La funzione del fondo non è battere l’inflazione o fare performance. È permetterti di non prendere decisioni sbagliate quando sei sotto pressione.
Checklist finale: come scegliere il conto giusto per il tuo fondo emergenza
- Hai calcolato la tua spesa essenziale mensile partendo da dati reali?
- Hai trasformato in quote mensili le spese annuali o poco frequenti?
- Hai scelto un obiettivo espresso in mesi e coerente con la stabilità del tuo reddito?
- Hai stabilito quanto versare ogni mese e in quale data far partire l’automatismo?
- Il denaro è separato dal conto operativo ma resta accessibile in tempi rapidi?
- Hai controllato costi, eventuale conto di appoggio, limiti di operatività e tempi di prelievo?
- Hai verificato che la banca rientri nello schema di tutela dei depositi applicabile?
- Hai previsto come ricostituire il fondo se dovrai usarlo?
Se vuoi una regola pratica finale, questa può funzionare bene per molti:tieni sul conto corrente soprattutto la liquidità per la gestione ordinaria e un piccolo cuscinetto; valuta poi di spostare il vero fondo di emergenza in un contenitore separato, semplice e libero da vincoli pesanti.
Domande frequenti
Il fondo di emergenza deve coprire tutte le spese o solo quelle essenziali?
Il riferimento corretto sono le spese essenziali.
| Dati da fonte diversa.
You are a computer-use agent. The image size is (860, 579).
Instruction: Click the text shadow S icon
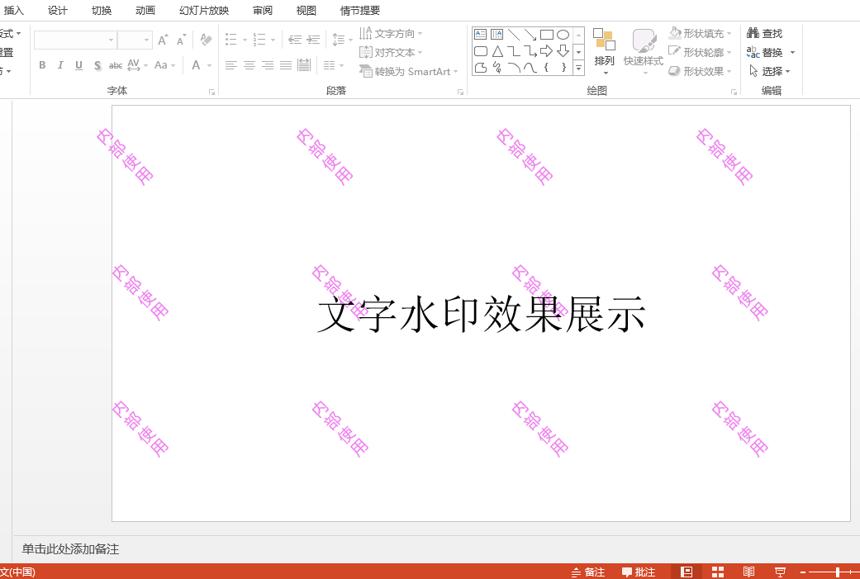tap(97, 65)
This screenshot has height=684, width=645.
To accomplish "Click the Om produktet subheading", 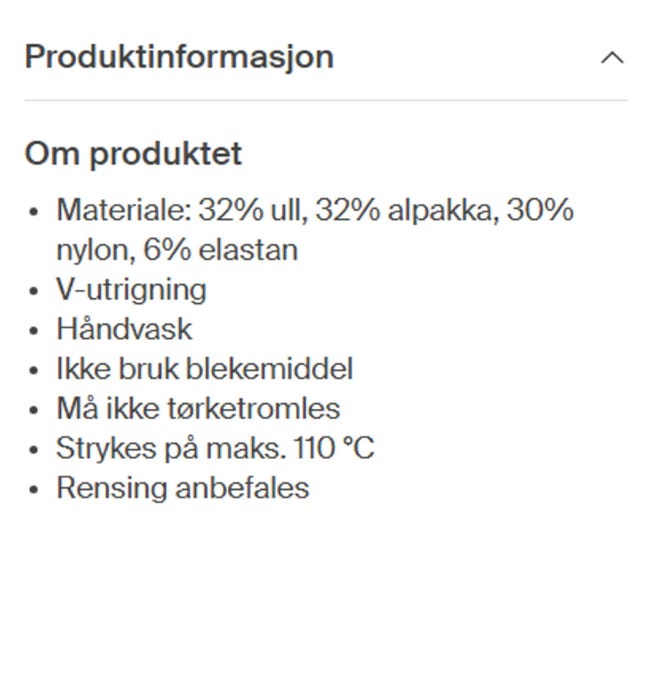I will (133, 154).
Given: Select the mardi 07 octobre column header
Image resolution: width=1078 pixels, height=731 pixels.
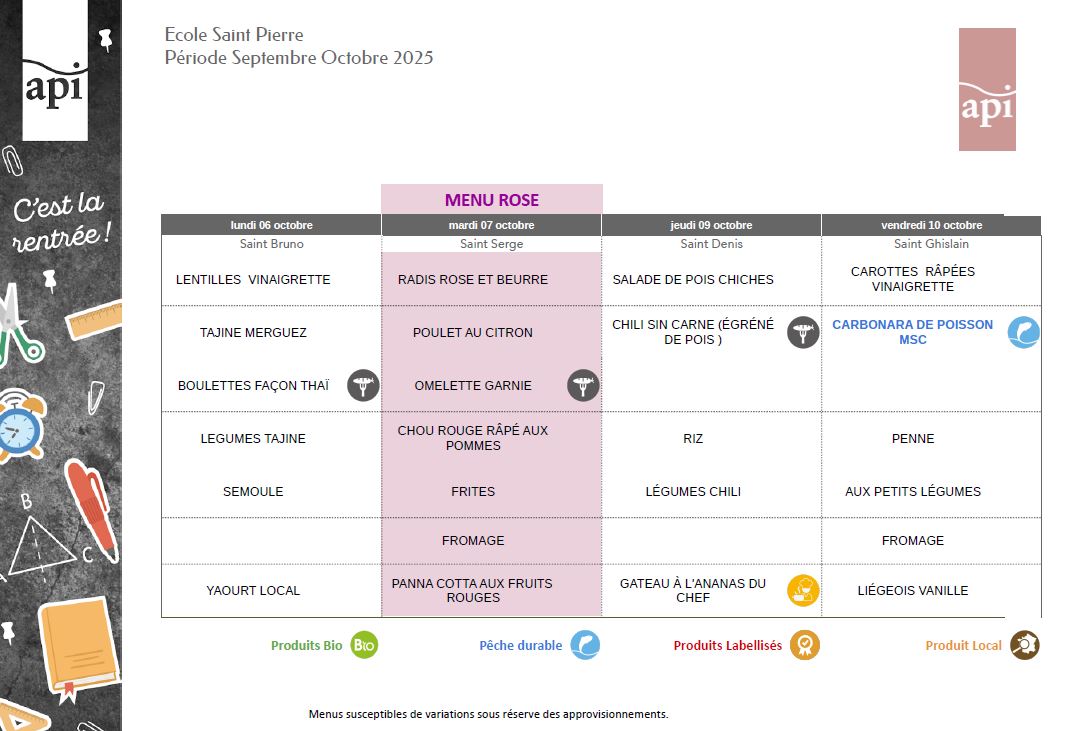Looking at the screenshot, I should 492,225.
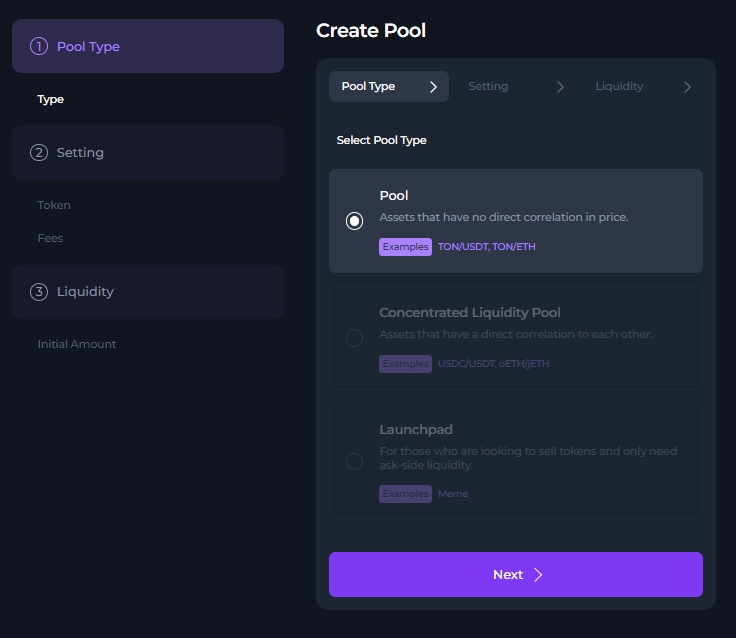The image size is (736, 638).
Task: Click the arrow icon on Next button
Action: [x=538, y=575]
Il fondo serve a mantenere stabilità e continuità, non il livello completo di comfort. Se includi tutto il tenore di vita abituale, rischi di gonfiare il target e di non partire mai.
Tre mesi bastano davvero?
Tre mesi sono una buona base per profili stabili, con poche persone a carico e reddito prevedibile. Se hai figli, un solo reddito principale, mutuo o entrate variabili, può servire più margine.
Meglio tenerlo tutto sul conto corrente?
Spesso no. Il conto corrente è utile per la gestione ordinaria e per un piccolo cuscinetto. Per il grosso della riserva, un contenitore separato e facilmente accessibile può essere più adatto.
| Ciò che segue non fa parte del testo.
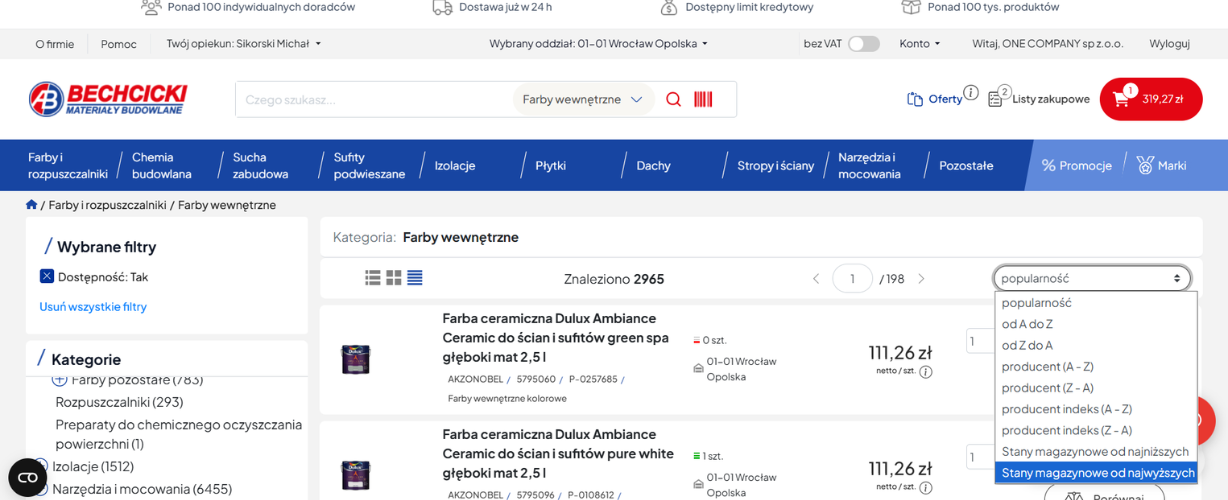Click the Czego szukasz search field
Viewport: 1228px width, 500px height.
(x=375, y=99)

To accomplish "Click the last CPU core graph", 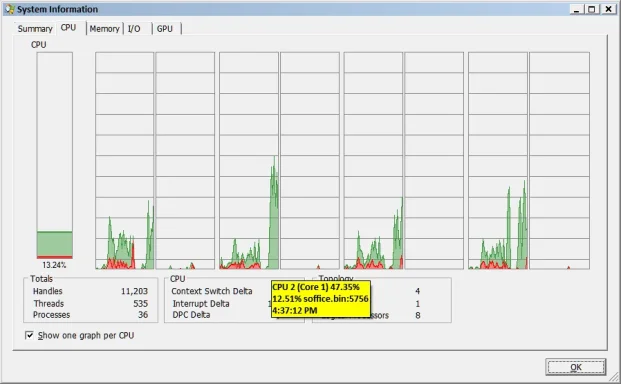I will 559,161.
Un conto deposito vincolato va bene per il fondo di emergenza?
Solo con prudenza e, eventualmente, per una quota secondaria. La parte che deve essere pronta subito dovrebbe stare in uno strumento libero o comunque accessibile senza ostacoli sostanziali.
Se ho già investimenti, posso evitare il fondo di emergenza?
In genere no. Gli investimenti non sostituiscono la prima linea di liquidità perché possono essere volatili o scomodi da smobilizzare proprio quando i mercati sono sfavorevoli o tu sei sotto pressione.
Cosa faccio se parto da zero e il target finale mi sembra troppo alto?
Lavora per tappe. Prima costruisci una piccola riserva iniziale, poi un mese pieno di spese essenziali, poi sali verso il target finale. Un percorso realistico batte quasi sempre un piano ambizioso che non regge.
Il fondo va cointestato o intestato a una sola persona?
Dipende da come organizzate le finanze in coppia o in famiglia. La scelta migliore è quella che garantisce accesso chiaro al denaro e regole semplici di utilizzo. Se il conto è cointestato, ricordati che la tutela dei depositi opera per ciascun intestatario secondo la propria quota.